# [Work instruction]
Output, exactly as written, the lines below starting at the line containing "This screenshot has" and ending at the line containing "Viewport: 1615px width, 770px height.". Drop the pictures and keep both end lines.
Given data Start Marker
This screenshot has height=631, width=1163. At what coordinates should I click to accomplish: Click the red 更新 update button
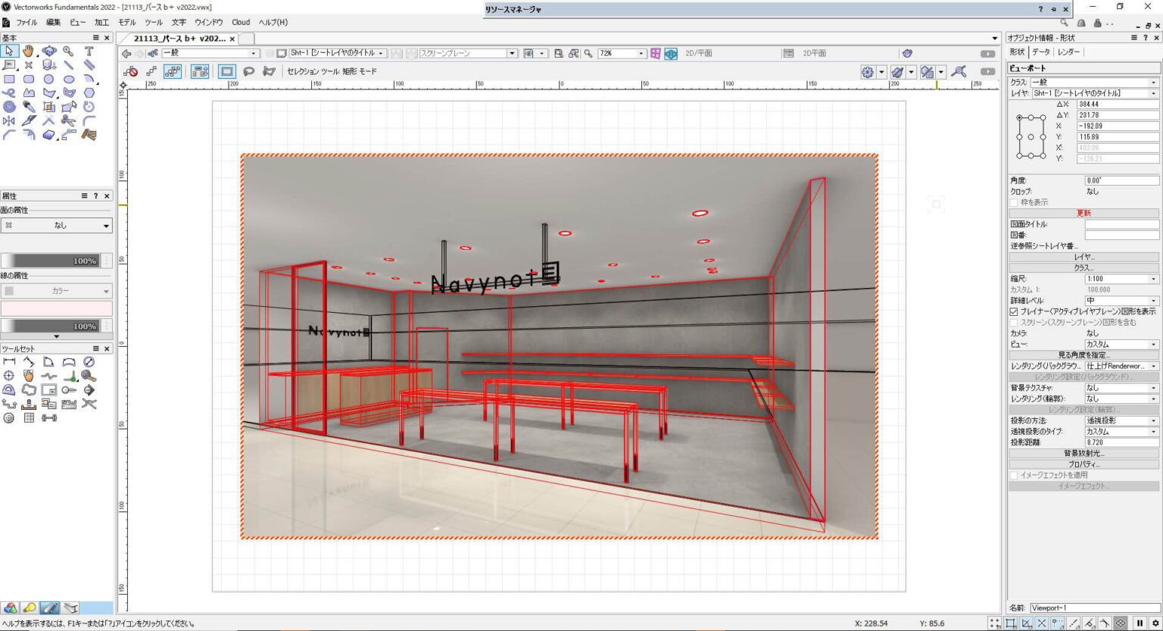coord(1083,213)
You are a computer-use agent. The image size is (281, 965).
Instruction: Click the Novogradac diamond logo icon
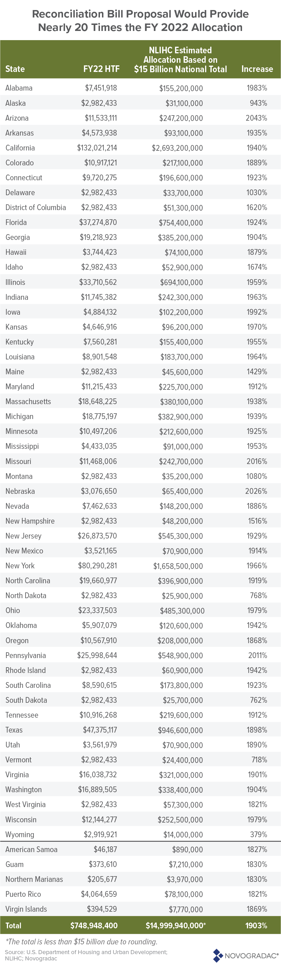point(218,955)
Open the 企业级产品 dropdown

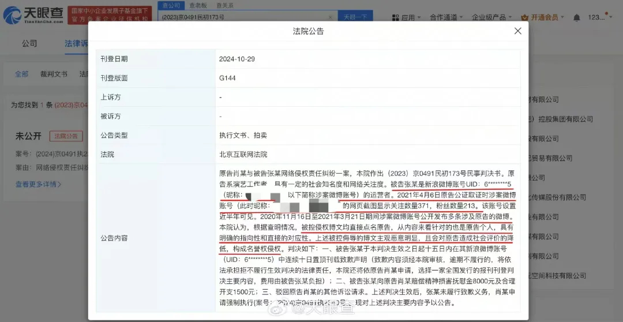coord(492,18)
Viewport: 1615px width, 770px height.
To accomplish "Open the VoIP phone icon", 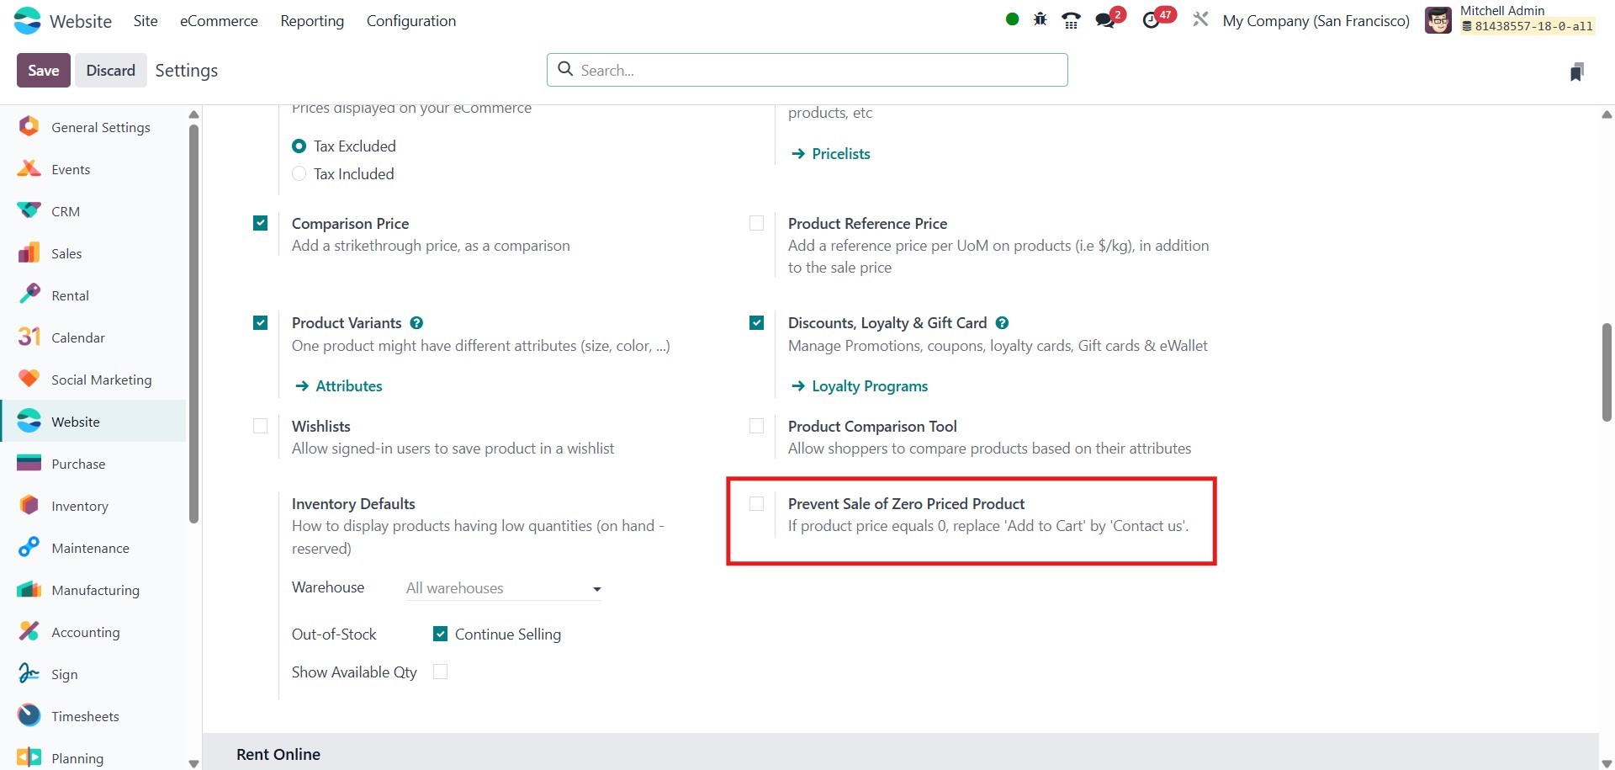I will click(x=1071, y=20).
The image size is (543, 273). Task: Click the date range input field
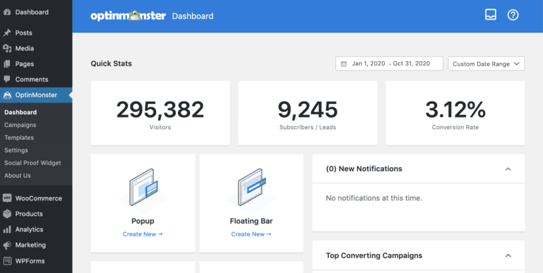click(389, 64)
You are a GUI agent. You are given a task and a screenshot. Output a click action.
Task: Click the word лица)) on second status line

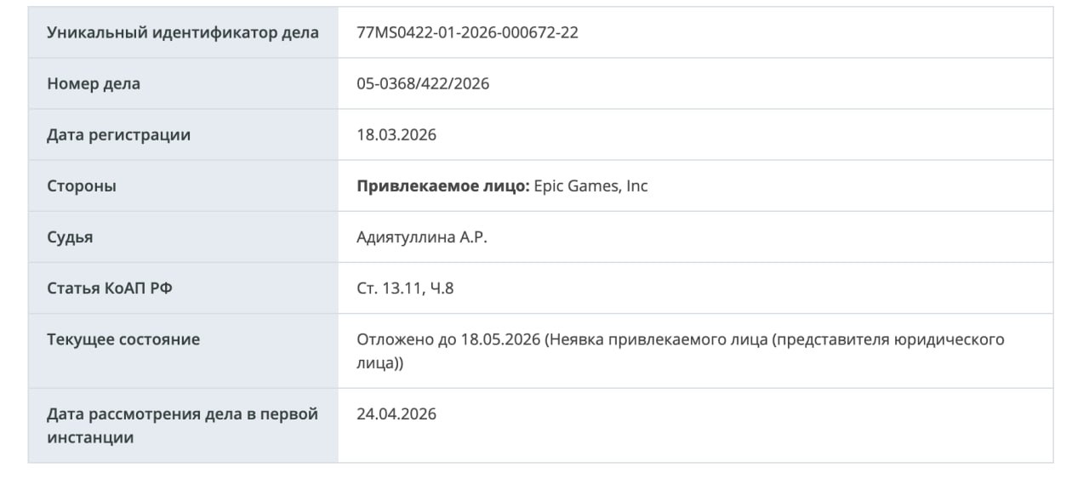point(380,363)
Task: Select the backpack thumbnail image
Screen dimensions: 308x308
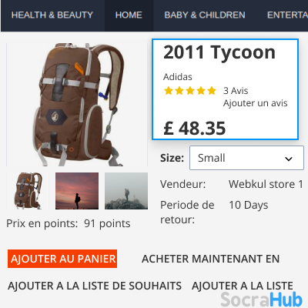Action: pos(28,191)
Given data End Marker
Given data Start Marker
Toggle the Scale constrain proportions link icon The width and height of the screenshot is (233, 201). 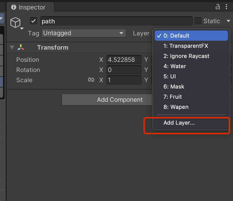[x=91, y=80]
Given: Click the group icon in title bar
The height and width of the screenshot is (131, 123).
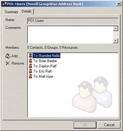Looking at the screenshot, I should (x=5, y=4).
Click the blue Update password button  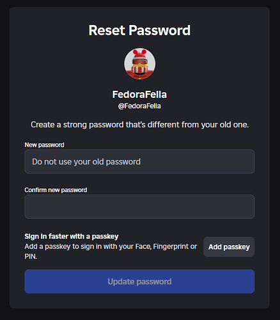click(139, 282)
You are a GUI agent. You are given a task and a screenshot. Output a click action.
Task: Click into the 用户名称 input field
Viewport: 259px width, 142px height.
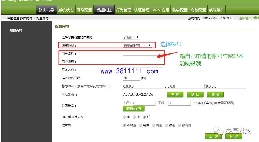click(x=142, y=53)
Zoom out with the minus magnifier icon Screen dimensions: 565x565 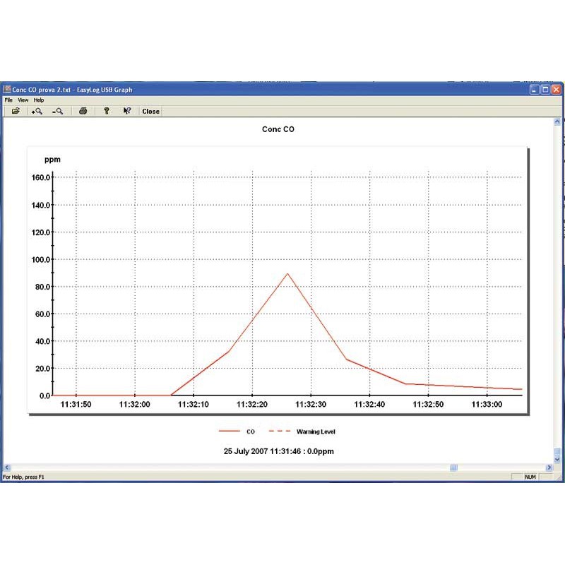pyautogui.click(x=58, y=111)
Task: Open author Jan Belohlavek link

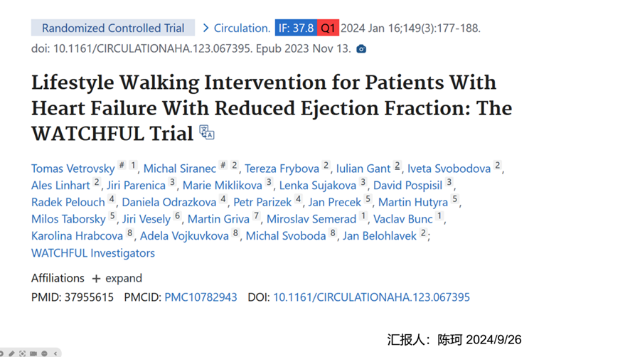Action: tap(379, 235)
Given data End Marker
# [Final answer]
This screenshot has height=631, width=1163. At what coordinates should I click to accomplish: Click the red 更新 update button
coord(1083,213)
You are a computer-use agent. The image size is (281, 965).
Instruction: Click the Novogradac diamond logo icon
point(218,955)
Open the 企业级产品 dropdown

coord(492,18)
Viewport: 1615px width, 770px height.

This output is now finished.